Poza Rica, Ver.- La noche del 8 de enero marcó un trágico suceso en la región norte de Veracruz, donde el reportero Carlos Castro fue fatalmente atacado en el municipio de Poza Rica. El suceso ocurrió en un restaurante ubicado en la avenida 20 de noviembre, donde Castro recibía disparos de manos de individuos armados.
A raíz del ataque, las autoridades locales, entre ellas la Secretaría de Seguridad Pública y la Guardia Nacional, aseguraron el área mientras la Fiscalía General del Estado iniciaba las investigaciones pertinentes. La violencia de este crimen evidenció nuevamente los peligros enfrentados por comunicadores en la región.

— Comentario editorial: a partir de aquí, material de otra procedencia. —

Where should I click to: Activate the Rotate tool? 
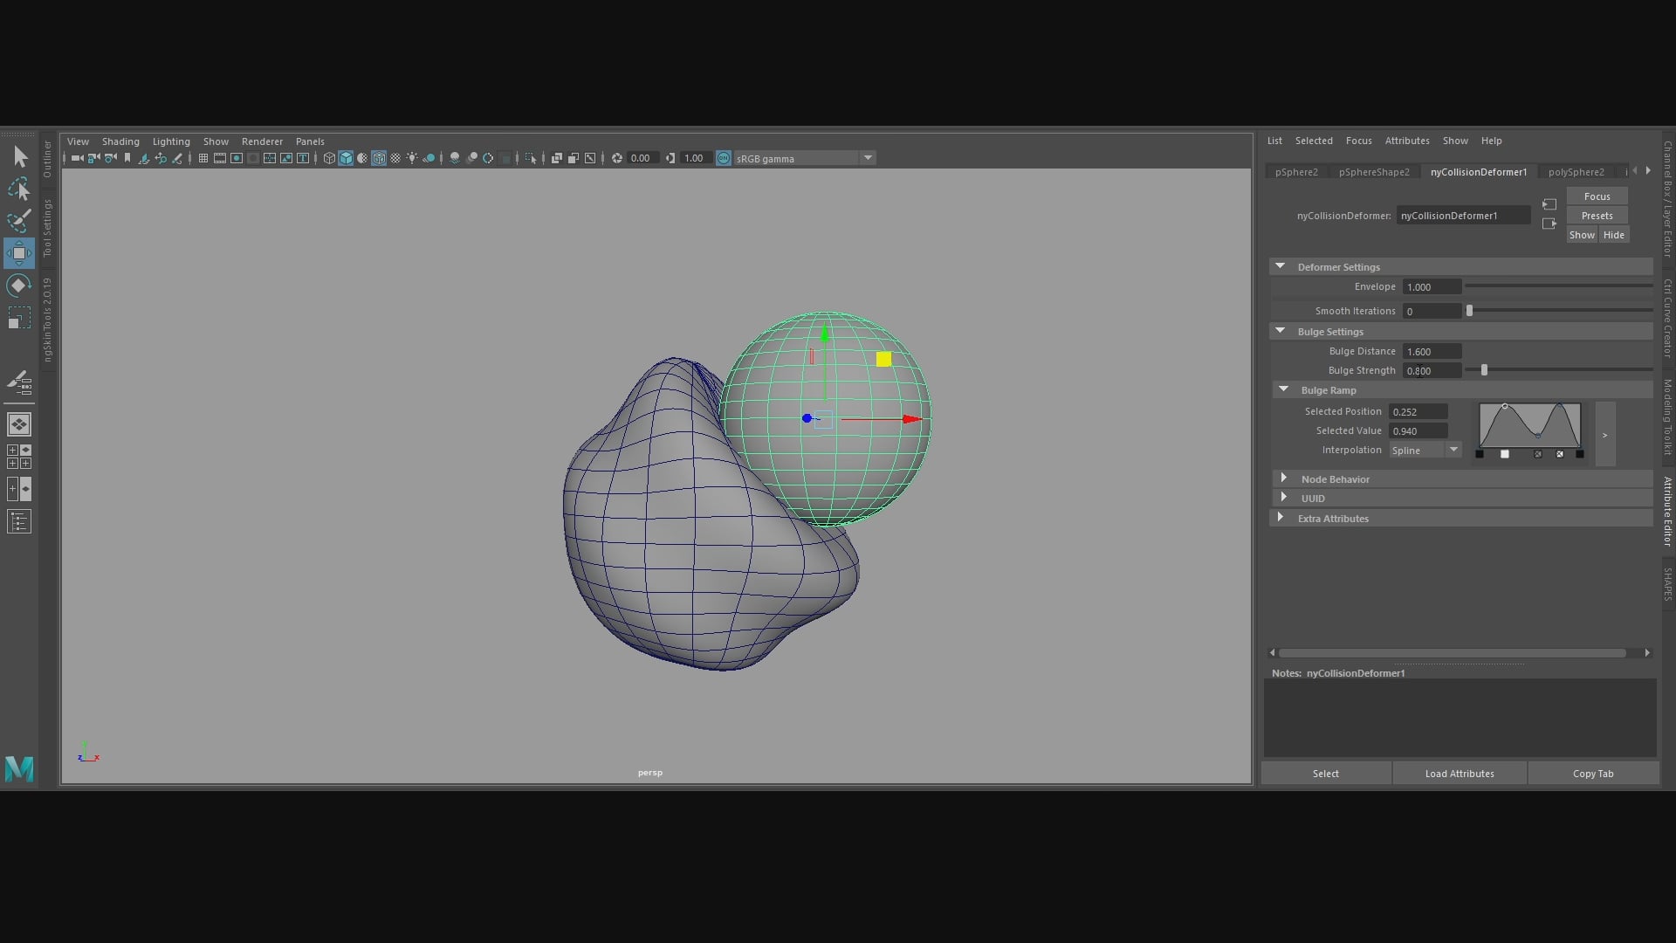pos(19,285)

Carlos Castro, además de colaborar con medios digitales, dirigía el portal Código Norte Veracruz. Durante 2024, tuvo que abandonar el estado por ser blanco de amenazas que comprometieron su seguridad, lo que lo llevó a recibir protección oficial, pero que eventualmente no fue suficiente.
El homicidio de Castro no sólo resalta los riesgos inherentes a la labor periodística, sino que también deja una pérdida personal, ya que él era padre de una niña pequeña. Este asesinato subraya la urgente necesidad de reforzar las medidas de protección para los periodistas en situaciones de riesgo.